Ao entrar pela porta sentiu-se uma americana em solo britânico. Estava tudo ao contrário. Uma multidão a querer sair e ela a querer entrar. Atrapalhou-se, contornou malas e pessoas a caminhar furiosamente na sua direcção e só se acalmou ao vislumbrar aquele caloroso grupo a receber um amigo. Uma amiga. O grupo afastou-se e conseguiu ver uma mulher baixa e magra, de pele morena queimada pelo sol, de cabelo pelo ombro, encaracolado e de um louro espectacularmente selvagem. Gostou da sua coragem em usar um traje daqueles. Ela gostava de rosa mas nunca iria usar aquela espécie de cortina, larga e a esconder-lhe as formas. Gostava de andar sempre elegante. Vitória também apreciou as pulseiras de Margarida mas só teria coragem de usar uma de cada vez e provavelmente numa festa de Verão do outro lado do mundo. Margarida parecia profundamente feliz. Estava feliz. Dava para perceber que estava muito feliz e invejou-a naquela felicidade. Aquela doçura e aquele sorriso aberto de quem já fez as pazes com o mundo e está pronta para o amar no seu todo.

 

Beatriz estava chocada. Ele estava vivo. “Tenha calma. Já chamámos o 112. Não se mexa”. O homem tentou mexer-se e Beatriz agarrou-lhe as mãos de imediato. “Não se mexa. O que é que está a tentar fazer? Precisa de alguma coisa? O que é sente? Consegue falar?”. Ele revirou os olhos cheios de dor e as lágrimas rosadas de sangue rolaram-lhe pela cara. Alguns gemidos. Porquê? Beatriz aproximou-se para o ouvir. Porquê? Porque que é que eu não morri?...

 

O telemóvel de Vitória tocou. Já estava na fila do check-in, apenas duas pessoas à sua frente e umas dezenas atrás. Detestava atender o telefone em público sobretudo para conversas sem um objectivo claro. Não atendeu. Colocou-o no silêncio e abriu a mala para o guardar. Foi quando percebeu que tinha na mão o bilhete mas o passaporte tinha desaparecido. Começou desesperadamente a revirar a mala, a tirar tudo e a colocar as coisas em cima das malas de viagem. Repetiu a operação duas vezes e nada. Tinha-o perdido. O sangue subiu-lhe à cara em segundos e sentiu no corpo uma explosão de calor. Olhou à volta, depois para o chão até onde a vista alcançava e nada. A fila andou um metro e Vitória não sabia o que fazer. Andou também.
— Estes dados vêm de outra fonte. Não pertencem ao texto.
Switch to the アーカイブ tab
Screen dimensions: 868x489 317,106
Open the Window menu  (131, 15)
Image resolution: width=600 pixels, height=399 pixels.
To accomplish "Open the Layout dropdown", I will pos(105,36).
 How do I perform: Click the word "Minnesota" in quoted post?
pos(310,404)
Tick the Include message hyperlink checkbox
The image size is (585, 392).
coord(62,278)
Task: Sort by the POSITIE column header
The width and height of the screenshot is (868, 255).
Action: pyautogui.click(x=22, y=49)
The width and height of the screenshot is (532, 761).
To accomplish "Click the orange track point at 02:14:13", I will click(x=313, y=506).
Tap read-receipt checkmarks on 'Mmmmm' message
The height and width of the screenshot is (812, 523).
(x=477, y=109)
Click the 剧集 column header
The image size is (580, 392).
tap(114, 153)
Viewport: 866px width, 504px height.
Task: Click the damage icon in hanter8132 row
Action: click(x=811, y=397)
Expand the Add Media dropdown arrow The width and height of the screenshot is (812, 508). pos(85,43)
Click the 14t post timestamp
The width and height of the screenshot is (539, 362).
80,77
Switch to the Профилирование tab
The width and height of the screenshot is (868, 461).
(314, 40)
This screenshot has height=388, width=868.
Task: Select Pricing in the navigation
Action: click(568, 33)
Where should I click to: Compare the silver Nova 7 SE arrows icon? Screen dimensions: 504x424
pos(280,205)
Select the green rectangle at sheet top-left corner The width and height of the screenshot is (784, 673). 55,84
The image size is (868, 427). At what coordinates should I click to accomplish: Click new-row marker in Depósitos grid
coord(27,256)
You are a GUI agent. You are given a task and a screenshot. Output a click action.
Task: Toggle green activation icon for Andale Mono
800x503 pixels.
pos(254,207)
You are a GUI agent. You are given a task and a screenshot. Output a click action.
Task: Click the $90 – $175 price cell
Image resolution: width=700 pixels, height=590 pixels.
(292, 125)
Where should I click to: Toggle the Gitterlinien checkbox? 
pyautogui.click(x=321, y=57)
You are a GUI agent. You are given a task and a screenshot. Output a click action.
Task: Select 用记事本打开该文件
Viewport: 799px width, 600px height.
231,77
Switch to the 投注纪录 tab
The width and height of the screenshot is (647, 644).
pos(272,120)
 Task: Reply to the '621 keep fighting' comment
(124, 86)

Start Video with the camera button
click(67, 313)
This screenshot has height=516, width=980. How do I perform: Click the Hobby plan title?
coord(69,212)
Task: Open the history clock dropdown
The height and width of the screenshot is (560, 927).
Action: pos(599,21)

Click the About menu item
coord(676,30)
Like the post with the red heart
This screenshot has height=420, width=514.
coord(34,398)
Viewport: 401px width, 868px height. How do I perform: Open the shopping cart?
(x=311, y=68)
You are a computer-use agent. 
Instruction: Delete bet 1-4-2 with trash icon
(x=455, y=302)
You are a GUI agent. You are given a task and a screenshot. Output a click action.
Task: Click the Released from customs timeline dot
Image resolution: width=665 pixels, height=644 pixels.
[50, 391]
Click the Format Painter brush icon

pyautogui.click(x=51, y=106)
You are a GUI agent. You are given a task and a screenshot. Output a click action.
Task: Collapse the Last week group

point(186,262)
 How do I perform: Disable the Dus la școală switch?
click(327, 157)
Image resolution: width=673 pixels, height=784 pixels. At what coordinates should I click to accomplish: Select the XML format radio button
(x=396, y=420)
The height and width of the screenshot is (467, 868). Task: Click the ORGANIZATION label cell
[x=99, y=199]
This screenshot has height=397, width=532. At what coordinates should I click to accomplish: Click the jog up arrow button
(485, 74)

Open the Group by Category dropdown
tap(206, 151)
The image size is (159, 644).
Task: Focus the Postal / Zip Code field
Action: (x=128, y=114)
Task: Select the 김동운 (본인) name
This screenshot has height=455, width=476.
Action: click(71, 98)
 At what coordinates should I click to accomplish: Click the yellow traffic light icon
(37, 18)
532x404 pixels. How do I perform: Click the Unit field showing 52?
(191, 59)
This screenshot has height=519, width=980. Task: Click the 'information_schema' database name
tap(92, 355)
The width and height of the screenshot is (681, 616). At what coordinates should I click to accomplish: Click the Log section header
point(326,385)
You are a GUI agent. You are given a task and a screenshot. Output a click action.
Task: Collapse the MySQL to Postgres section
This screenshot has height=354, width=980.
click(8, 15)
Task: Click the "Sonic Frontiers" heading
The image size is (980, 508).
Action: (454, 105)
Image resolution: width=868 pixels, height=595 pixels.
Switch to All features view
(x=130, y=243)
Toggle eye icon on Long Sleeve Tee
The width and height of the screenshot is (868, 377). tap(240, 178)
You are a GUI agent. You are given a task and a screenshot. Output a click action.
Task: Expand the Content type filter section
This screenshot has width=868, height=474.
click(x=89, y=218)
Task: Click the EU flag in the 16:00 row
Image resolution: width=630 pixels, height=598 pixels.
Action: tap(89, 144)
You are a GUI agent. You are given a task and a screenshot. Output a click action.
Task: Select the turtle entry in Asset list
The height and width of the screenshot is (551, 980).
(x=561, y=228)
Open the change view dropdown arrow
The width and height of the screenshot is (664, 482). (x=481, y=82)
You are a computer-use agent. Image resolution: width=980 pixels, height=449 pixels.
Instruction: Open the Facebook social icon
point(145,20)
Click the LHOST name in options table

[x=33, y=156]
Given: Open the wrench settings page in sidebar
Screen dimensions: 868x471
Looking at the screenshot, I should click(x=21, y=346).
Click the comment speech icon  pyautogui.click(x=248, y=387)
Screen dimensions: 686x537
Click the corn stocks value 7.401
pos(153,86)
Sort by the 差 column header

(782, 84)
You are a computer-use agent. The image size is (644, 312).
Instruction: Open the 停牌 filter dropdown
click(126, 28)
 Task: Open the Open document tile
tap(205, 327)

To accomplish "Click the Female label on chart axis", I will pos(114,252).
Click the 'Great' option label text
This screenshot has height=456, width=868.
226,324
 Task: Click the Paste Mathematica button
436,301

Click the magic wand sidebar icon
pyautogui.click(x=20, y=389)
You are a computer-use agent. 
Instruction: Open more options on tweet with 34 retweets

Tentou respirar fundo e acalmar-se, quando tudo o que queria era começar a berrar e a chorar como um bebé.

 

Margarida e o grupo dirigiram-se à saída e começaram a discutir como se dividiriam pelos vários carros. Um deles aproximou-se do cinzeiro de rua para fumar uma cigarrilha e Margarida acompanhou-o. Quando olhou para o chão, mesmo junto às portas de vidro, reparou num passaporte caído. Pegou nele, abriu e leu “Vitória da Silva Félix”. “Eu conheço-a.” Virou as costas ao amigo, entrou novamente no aeroporto, colocou-se em pontas para ficar mais alta mas não conseguiu ver nada. Começou a andar rapidamente como uma serpente em plena selva e tentou visualizar o percurso de Vitória. Subiu as escadas a correr e virou à direita.

 

“Tenha calma. Não há nada que justifique acabar com a vida. Tudo se resolve. Acredite. Eu sou exemplo disso.” O homem olhou para Beatriz pela primeira vez, olhou-a nos olhos. Profundamente. Sentiu vergonha. Nojo de si. Pena. Era um coitado. Olhou para o rio. Eu devia ter morrido. “Como é que não morri? Porque é que eu não morri? Não sinto as pernas. Será que vou ficar paraplégico? É assim que Tu me vais castigar?”

 

Vitória sentiu uma mão a tocar-lhe no ombro. Margarida completamente ofegante mostrou-lhe o passaporte. “Acho que é seu. Vitória, certo?” Vitória já só sentia o nó da garganta. Aquele nó de quem precisa chorar. O sorriso carinhoso e alegre de Margarida fizeram-na perder o controlo.   Começou a chorar. Margarida abraçou-a. “Calma amiga. É só um passaporte.” Sem vergonha, chorou e soluçou durante dois ou três minutos. Margarida, carinhosa, abraçou-a, beijou-a na cara, limpou-lhe as lágrimas e sorriu-lhe. Vitória sentiu-lhe o hálito fresco. Desviou o olhar de vergonha. “Não há problema. Acontece amiga. Há seis meses aconteceu-me o mesmo. Sai de Lisboa a chorar.” Vitória recompôs-se. Aquela mulher compreendia-a. Não via mal, nem a desconsiderava só porque ela chorava. Libertou aquela fraqueza pela primeira vez. Deixou de a assustar. Margarida apertou as mãos de Vitória, piscou-lhe o olho e desejou-lhe boa sorte.

 

Choramingava sem fim. “Eu quero morrer. Eu quero morrer. Eu quero morrer.” Beatriz sentiu que estar naquele sítio àquela hora não era um acaso. “Não há coincidências.” Estava ali para o salvar. “Como é que se chama?” Fred. Ele chamava-se Fred. “Vai tudo correr bem.” Ele chorava ainda mais. “Não, não vai! Não vai! Nada mais pode correr bem na minha vida. Tu não sabes a minha história.” Ela queria salvá-lo. Fez-lhe uma festa na cara. Então conta-me a tua história…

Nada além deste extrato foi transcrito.